Collection entries:
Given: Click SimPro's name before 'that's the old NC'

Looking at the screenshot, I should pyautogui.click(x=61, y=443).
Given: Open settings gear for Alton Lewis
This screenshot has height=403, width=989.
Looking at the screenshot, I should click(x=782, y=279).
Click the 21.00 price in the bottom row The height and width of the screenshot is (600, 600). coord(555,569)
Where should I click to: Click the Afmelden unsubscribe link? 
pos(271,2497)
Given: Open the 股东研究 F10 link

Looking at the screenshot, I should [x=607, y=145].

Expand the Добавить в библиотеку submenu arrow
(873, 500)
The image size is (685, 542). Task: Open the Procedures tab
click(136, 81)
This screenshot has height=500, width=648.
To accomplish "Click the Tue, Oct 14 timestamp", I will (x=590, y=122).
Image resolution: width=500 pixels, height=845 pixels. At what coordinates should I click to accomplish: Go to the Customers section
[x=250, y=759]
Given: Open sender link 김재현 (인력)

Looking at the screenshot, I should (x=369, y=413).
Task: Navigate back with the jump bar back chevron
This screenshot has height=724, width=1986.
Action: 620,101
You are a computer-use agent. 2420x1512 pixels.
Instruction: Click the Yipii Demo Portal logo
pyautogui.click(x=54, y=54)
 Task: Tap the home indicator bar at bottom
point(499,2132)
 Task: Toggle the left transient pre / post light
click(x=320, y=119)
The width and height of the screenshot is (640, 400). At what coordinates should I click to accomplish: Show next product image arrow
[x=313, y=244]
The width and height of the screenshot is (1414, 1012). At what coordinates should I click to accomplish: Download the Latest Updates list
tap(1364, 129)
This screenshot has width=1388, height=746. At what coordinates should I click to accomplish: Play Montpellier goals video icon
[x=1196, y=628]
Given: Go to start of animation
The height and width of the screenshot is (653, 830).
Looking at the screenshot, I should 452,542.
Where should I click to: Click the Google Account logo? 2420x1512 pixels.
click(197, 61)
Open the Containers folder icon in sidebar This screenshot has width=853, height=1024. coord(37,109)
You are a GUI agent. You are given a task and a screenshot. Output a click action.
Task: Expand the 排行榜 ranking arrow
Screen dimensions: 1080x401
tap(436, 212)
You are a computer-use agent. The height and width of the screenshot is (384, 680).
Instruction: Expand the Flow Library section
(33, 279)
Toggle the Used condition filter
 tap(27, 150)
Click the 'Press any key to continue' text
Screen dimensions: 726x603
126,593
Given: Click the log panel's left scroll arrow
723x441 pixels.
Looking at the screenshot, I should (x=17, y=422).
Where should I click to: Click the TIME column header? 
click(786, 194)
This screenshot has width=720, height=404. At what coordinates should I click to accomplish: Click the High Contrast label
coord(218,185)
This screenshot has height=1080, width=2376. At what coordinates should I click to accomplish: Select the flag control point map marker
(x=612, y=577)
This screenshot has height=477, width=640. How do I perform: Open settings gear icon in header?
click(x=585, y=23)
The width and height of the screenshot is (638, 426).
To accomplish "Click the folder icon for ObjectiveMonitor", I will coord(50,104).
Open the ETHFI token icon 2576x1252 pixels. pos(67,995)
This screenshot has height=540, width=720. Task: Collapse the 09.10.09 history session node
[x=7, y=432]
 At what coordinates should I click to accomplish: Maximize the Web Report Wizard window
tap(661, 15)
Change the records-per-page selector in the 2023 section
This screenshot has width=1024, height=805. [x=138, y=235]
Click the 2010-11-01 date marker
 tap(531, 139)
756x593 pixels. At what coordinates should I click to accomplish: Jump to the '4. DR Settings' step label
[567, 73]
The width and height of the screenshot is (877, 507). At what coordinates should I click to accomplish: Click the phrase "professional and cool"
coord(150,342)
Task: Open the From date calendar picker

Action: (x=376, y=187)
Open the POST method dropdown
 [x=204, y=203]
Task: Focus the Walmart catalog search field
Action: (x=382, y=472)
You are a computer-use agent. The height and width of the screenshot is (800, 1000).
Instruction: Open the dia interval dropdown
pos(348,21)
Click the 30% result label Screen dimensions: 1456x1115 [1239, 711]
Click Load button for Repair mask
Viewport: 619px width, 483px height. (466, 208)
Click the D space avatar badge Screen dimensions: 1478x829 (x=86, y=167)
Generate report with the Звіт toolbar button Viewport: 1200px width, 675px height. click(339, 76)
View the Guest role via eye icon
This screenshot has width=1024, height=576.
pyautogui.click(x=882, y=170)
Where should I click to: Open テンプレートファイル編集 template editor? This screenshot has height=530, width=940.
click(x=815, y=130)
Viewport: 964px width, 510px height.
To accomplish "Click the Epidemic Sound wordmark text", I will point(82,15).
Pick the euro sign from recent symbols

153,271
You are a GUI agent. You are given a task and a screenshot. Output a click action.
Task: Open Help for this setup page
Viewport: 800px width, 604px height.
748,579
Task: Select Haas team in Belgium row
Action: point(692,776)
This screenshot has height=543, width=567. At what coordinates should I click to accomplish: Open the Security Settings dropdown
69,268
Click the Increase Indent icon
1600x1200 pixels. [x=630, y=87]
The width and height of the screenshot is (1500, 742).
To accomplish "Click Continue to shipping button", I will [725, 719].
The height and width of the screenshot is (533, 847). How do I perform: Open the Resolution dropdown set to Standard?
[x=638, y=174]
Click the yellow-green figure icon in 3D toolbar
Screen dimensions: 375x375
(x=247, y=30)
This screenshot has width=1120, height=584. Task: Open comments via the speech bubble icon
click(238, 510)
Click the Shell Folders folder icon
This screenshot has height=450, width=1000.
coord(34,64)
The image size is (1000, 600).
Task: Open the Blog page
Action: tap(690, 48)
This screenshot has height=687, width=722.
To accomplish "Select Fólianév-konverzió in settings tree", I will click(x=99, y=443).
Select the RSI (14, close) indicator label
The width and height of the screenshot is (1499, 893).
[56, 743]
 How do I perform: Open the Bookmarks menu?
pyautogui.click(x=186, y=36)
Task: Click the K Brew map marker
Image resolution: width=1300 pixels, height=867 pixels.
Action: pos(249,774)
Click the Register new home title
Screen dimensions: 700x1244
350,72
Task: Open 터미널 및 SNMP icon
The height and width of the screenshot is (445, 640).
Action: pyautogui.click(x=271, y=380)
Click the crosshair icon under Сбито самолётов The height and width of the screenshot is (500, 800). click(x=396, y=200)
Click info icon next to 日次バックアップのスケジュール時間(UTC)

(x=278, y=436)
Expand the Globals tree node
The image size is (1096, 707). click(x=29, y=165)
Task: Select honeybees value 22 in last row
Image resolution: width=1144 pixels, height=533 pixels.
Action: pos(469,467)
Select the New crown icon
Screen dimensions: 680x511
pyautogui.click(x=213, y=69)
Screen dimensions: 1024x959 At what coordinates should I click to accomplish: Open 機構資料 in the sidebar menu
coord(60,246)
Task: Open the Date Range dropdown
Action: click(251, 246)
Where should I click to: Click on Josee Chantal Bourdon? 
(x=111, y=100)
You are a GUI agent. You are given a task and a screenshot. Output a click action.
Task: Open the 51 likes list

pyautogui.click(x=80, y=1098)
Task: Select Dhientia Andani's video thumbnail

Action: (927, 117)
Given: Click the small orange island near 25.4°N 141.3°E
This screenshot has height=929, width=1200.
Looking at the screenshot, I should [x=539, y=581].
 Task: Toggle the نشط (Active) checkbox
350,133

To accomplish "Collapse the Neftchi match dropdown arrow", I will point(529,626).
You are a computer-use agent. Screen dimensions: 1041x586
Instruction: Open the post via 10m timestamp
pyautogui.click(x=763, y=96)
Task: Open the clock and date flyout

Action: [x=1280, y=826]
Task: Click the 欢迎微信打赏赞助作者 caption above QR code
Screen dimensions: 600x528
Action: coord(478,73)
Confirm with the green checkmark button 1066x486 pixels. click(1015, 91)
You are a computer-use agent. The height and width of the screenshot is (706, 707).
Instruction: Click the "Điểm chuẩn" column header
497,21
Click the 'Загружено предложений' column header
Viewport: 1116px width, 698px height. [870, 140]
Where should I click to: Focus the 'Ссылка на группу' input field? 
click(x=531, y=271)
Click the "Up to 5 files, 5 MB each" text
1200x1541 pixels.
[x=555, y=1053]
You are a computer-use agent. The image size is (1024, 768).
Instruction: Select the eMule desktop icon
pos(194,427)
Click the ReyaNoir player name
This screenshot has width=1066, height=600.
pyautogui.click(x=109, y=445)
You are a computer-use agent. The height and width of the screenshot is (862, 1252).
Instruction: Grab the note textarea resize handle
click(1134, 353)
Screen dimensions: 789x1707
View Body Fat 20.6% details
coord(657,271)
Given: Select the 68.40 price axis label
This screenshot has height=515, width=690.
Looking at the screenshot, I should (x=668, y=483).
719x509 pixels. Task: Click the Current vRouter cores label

**Your task**
Give only the lines from the one holding "Task: Open the From date calendar picker" through the one holding "Click the Shell Folders folder icon", each restated exactly as it appears above.

**Solution**
Task: Open the From date calendar picker

Action: (x=376, y=187)
Open the POST method dropdown
 [x=204, y=203]
Task: Focus the Walmart catalog search field
Action: (x=382, y=472)
You are a computer-use agent. The height and width of the screenshot is (800, 1000).
Instruction: Open the dia interval dropdown
pos(348,21)
Click the 30% result label Screen dimensions: 1456x1115 [1239, 711]
Click Load button for Repair mask
Viewport: 619px width, 483px height. (466, 208)
Click the D space avatar badge Screen dimensions: 1478x829 (x=86, y=167)
Generate report with the Звіт toolbar button Viewport: 1200px width, 675px height. click(339, 76)
View the Guest role via eye icon
This screenshot has width=1024, height=576.
pyautogui.click(x=882, y=170)
Where should I click to: Open テンプレートファイル編集 template editor? This screenshot has height=530, width=940.
click(x=815, y=130)
Viewport: 964px width, 510px height.
To accomplish "Click the Epidemic Sound wordmark text", I will point(82,15).
Pick the euro sign from recent symbols

153,271
You are a GUI agent. You are given a task and a screenshot. Output a click action.
Task: Open Help for this setup page
Viewport: 800px width, 604px height.
748,579
Task: Select Haas team in Belgium row
Action: point(692,776)
This screenshot has height=543, width=567. At what coordinates should I click to accomplish: Open the Security Settings dropdown
69,268
Click the Increase Indent icon
1600x1200 pixels. [x=630, y=87]
The width and height of the screenshot is (1500, 742).
To accomplish "Click Continue to shipping button", I will [725, 719].
The height and width of the screenshot is (533, 847). How do I perform: Open the Resolution dropdown set to Standard?
[x=638, y=174]
Click the yellow-green figure icon in 3D toolbar
Screen dimensions: 375x375
(x=247, y=30)
This screenshot has width=1120, height=584. Task: Open comments via the speech bubble icon
click(238, 510)
Click the Shell Folders folder icon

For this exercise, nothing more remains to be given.